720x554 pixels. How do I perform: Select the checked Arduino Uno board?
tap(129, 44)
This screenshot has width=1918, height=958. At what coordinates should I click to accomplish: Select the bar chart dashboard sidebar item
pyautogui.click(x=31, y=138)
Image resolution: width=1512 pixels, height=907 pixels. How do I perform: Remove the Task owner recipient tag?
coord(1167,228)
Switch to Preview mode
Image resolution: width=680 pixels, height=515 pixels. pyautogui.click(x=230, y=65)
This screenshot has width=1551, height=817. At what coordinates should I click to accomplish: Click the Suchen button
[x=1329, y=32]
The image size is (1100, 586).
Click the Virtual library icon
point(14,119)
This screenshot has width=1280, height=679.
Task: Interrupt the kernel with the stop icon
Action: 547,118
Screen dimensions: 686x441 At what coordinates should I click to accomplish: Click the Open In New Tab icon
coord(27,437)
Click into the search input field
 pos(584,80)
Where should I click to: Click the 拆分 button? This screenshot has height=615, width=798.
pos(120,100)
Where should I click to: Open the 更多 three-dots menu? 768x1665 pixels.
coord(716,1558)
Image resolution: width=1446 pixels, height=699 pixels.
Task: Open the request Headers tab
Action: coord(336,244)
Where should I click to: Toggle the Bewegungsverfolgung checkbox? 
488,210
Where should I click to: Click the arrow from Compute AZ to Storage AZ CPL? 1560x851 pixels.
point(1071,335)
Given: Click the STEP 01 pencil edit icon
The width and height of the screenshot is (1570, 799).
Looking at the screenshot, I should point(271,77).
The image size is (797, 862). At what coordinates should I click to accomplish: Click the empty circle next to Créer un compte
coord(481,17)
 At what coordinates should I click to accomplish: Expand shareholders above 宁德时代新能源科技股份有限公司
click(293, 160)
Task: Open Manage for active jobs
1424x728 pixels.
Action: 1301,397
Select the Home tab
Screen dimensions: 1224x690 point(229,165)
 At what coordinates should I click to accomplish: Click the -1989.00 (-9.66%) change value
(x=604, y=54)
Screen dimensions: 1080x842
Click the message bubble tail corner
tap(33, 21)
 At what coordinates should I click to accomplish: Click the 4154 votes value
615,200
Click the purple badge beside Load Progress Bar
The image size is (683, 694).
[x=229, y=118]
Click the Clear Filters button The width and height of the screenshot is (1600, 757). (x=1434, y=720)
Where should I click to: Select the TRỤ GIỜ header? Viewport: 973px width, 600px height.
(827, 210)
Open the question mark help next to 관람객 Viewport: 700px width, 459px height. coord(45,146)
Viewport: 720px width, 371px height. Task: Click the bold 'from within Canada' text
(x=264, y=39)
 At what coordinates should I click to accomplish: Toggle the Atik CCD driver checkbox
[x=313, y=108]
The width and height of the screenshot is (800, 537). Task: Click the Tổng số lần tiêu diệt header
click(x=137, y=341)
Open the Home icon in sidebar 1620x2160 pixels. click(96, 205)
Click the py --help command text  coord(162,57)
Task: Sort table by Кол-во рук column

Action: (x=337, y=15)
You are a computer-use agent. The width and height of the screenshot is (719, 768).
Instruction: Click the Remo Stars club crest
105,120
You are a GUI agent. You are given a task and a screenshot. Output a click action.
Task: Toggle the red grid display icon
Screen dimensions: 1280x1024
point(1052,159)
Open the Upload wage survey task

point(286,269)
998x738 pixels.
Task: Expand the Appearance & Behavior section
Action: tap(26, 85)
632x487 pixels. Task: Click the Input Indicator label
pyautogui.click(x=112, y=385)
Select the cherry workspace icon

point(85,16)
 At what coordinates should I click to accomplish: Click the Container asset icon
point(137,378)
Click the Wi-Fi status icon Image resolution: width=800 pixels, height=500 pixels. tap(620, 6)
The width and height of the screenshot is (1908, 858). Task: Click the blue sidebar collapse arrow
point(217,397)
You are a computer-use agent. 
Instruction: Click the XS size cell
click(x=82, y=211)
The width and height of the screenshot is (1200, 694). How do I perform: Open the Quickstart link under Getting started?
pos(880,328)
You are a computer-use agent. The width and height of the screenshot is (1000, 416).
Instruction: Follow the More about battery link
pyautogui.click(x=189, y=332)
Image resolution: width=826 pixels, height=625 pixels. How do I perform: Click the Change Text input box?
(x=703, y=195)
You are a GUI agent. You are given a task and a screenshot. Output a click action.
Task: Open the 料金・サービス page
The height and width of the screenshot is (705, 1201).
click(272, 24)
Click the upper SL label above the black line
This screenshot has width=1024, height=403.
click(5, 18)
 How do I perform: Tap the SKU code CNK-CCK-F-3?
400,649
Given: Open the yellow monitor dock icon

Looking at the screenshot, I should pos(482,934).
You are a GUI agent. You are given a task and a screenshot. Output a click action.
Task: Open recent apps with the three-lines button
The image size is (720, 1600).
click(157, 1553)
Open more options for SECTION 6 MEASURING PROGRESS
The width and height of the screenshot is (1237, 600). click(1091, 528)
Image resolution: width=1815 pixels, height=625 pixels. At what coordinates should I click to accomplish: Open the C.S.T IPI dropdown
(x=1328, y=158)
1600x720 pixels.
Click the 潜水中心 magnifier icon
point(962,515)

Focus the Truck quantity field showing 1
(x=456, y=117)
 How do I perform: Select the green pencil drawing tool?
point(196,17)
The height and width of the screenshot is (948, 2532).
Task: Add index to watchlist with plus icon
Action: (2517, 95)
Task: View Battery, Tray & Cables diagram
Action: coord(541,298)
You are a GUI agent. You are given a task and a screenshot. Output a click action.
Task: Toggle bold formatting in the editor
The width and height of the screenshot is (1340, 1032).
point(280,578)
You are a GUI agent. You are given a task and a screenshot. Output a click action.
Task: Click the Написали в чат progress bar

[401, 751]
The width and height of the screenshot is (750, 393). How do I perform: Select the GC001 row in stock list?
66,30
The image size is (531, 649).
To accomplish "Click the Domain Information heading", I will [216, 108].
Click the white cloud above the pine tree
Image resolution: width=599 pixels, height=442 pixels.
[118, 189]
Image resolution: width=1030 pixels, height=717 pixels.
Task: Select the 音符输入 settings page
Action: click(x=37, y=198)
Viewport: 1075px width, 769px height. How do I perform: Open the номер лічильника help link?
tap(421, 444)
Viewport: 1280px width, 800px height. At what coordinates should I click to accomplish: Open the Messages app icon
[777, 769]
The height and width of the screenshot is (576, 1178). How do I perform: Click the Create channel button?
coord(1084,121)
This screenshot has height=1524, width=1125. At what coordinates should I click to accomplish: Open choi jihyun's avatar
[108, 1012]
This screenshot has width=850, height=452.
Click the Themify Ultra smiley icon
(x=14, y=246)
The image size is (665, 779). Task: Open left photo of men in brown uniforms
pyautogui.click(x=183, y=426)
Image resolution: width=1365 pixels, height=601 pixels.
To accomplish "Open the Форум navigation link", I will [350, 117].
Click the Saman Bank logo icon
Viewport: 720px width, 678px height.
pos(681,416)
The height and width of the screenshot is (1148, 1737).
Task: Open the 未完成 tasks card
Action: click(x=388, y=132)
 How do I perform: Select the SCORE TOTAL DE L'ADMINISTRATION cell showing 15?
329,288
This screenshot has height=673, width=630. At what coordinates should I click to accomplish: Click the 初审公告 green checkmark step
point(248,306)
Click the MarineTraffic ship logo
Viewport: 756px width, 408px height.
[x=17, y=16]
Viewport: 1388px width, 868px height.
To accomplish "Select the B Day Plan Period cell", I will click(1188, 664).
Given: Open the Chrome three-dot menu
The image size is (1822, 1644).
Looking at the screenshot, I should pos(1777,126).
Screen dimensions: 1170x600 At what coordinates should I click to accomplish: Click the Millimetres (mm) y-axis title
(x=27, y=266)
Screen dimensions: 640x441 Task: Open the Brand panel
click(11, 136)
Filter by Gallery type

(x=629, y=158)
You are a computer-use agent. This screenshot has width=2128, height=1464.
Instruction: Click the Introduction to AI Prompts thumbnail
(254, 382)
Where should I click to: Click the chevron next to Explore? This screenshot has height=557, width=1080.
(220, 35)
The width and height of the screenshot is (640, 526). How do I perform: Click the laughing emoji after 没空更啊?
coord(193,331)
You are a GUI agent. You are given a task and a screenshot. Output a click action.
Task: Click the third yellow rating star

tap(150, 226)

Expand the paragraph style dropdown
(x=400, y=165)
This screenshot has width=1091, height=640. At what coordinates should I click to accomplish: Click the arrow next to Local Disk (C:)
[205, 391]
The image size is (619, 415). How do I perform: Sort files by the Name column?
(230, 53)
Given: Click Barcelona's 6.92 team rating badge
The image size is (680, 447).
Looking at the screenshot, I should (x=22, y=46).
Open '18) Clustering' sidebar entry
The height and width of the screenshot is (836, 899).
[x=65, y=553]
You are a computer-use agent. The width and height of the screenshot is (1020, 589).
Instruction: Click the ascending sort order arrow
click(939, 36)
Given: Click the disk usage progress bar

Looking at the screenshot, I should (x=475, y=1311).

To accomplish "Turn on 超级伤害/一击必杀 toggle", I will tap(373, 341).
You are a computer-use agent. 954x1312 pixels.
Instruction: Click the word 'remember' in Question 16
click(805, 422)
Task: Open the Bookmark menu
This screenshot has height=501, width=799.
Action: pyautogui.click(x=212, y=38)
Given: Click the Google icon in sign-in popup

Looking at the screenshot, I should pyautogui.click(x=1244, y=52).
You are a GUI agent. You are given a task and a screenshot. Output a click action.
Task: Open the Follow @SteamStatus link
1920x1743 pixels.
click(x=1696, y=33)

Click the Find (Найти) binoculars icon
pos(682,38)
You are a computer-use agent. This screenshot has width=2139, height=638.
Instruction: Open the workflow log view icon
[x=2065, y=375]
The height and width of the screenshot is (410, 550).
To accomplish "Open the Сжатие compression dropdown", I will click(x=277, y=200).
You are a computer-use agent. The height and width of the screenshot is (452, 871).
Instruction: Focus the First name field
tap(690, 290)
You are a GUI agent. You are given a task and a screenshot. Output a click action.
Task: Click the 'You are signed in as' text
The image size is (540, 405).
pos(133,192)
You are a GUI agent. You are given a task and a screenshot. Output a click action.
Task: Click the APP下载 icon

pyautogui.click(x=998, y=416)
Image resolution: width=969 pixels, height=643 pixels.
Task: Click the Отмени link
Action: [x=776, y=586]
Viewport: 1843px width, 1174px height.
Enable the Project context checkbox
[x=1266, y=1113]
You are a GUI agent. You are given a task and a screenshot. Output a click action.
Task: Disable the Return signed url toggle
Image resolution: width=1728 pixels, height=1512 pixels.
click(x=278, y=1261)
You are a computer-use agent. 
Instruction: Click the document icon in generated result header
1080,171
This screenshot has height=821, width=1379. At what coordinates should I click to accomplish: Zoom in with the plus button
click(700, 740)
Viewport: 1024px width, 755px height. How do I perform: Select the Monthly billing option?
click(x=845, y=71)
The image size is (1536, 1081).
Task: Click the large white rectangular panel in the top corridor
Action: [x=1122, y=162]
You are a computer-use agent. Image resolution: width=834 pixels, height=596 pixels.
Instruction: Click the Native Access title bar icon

- **Task to complete**
Among the entries above, find the line with "Click the white cloud above the pine tree" and the line with "This screenshot has width=850, height=452."; give again exactly these two lines and all lines between them.

- **Exercise answer**
Click the white cloud above the pine tree
Image resolution: width=599 pixels, height=442 pixels.
[118, 189]
Image resolution: width=1030 pixels, height=717 pixels.
Task: Select the 音符输入 settings page
Action: click(x=37, y=198)
Viewport: 1075px width, 769px height. How do I perform: Open the номер лічильника help link?
tap(421, 444)
Viewport: 1280px width, 800px height. At what coordinates should I click to accomplish: Open the Messages app icon
[777, 769]
The height and width of the screenshot is (576, 1178). How do I perform: Click the Create channel button?
coord(1084,121)
This screenshot has height=1524, width=1125. At what coordinates should I click to accomplish: Open choi jihyun's avatar
[108, 1012]
This screenshot has width=850, height=452.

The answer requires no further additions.